A ‘nuclear’ submarine can refer to a submarine that carries nuclear warheads, one that is powered using nuclear energy, or both. In the UK, the Vanguard, Astute and Trafalgar class submarines are all powered using a nuclear reactor, but only the four Vanguard class submarines carry nuclear warheads – Astute and Trafalgar submarines are ‘hunter-killers’ designed to sink other ships.

The UK’s current fleet relies on a reactor typically seen in power stations across the world – the pressurised water reactor (PWR). These compact power plants produce vast amounts of heat through the splitting of uranium-235 (235U). This fissile isotope exists in very small quantities (less than 1%) in natural uranium, which mainly consists of uranium-238 (238U).

To use it as fuel, the 235U is increased relative to the 238U in a process known as enrichment. In the PWR, waste fission products are made, such as caesium, xenon and krypton, as neutrons split the 235U fuel, with 238U also absorbing neutrons to form plutonium. These fission products can damage the ceramic fuel and reduce the reactor’s efficiency. The vessel that contains this whole process is also bombarded with high levels of radiation over its operational life.

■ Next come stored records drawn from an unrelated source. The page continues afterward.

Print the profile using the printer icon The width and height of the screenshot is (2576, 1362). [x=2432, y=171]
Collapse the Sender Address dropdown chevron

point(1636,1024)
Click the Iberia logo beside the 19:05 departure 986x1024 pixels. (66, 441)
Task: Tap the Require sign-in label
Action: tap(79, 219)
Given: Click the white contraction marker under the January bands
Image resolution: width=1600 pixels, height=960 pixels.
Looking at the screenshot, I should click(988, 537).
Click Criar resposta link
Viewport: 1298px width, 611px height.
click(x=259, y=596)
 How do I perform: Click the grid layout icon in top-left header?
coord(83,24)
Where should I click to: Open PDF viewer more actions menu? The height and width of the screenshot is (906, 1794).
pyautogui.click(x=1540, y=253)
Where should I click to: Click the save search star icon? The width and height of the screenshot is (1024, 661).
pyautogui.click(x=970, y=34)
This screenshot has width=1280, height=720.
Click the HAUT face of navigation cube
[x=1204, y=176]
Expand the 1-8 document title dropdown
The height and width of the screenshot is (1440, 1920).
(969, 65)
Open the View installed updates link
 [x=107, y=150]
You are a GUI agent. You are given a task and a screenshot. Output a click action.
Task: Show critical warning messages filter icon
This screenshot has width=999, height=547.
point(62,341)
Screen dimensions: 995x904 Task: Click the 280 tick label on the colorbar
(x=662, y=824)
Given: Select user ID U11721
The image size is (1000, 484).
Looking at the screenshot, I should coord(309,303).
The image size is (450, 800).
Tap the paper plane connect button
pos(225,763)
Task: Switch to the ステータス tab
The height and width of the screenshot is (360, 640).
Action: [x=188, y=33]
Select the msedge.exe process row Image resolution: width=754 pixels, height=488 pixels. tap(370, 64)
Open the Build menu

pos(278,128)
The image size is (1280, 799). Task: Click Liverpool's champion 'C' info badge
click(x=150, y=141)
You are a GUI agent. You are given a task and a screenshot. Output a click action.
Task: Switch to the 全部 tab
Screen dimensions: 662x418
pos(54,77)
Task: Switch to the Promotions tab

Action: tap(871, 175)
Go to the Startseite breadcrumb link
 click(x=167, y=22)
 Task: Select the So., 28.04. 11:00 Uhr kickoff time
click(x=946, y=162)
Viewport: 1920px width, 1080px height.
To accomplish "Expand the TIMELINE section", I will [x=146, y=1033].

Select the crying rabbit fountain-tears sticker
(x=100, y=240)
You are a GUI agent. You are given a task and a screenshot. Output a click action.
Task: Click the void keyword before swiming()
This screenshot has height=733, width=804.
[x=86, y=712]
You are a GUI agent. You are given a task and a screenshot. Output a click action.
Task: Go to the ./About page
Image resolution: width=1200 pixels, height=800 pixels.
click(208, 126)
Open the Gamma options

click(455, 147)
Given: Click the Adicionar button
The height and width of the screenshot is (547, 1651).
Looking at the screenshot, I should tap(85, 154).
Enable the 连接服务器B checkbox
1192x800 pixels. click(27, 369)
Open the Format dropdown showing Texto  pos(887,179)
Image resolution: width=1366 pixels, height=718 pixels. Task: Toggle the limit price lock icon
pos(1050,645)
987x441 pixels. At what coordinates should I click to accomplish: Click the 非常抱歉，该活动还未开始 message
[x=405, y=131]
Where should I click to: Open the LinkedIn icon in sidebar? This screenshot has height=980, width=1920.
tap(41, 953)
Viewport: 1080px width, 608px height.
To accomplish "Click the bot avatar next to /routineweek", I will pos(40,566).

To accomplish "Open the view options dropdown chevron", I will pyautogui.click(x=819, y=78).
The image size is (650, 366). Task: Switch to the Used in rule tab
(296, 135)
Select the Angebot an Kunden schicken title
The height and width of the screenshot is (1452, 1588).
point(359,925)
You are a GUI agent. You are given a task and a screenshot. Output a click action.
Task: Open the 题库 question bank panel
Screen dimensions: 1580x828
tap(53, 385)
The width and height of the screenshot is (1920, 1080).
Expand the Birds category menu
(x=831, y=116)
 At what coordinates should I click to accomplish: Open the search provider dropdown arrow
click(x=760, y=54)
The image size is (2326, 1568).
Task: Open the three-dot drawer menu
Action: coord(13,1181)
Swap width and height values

What happens to a nuclear submarine once it is removed from service?

Once a nuclear-powered submarine is decommissioned, it is placed into long-term storage. Only after monitoring the vessel will engineers begin to defuel and dismantle it. However, over the past four decades, this second part hasn’t happened in the UK.
Since 1980, the UK Ministry of Defence has taken 20 nuclear-powered submarines out of service. Of these 20 subs, the UK has not fully disposed any of them and nine still contain highly radioactive nuclear fuel. The vessels have languished at dockyards in Plymouth and Rosyth.

This is not a sustainable solution, but it is in stark contrast with other countries’ past policies. During the Cold War, the Soviet Union dumped 19 ships containing nuclear waste in the Kara Sea, as well as 14 reactors and the K-27 nuclear submarine. With such vessels continuing to rust on the seabed, there are concerns these sites could harbour a potential environmental crisis.

However, the subs stored in the UK are constantly monitored in a controlled environment. Although a far cry from the Arctic submarine graveyards, the UK fleet still lies exposed to salty water, with the vessels rusting in the dockyards.

Why are the submarines still in storage?

It is an incredibly complex situation, but the government stopped defueling its disbanded fleet back in 2004. The UK’s nuclear regulator deemed that the facilities were not up to standards, and the UK has been working to improve them ever since. Mired in delays and inflating budgets, the defueling may not restart until 2023 – the original start date was 2012. Even when the subs are ready for their next voyage through the disposal process, it is a journey fraught with complexity.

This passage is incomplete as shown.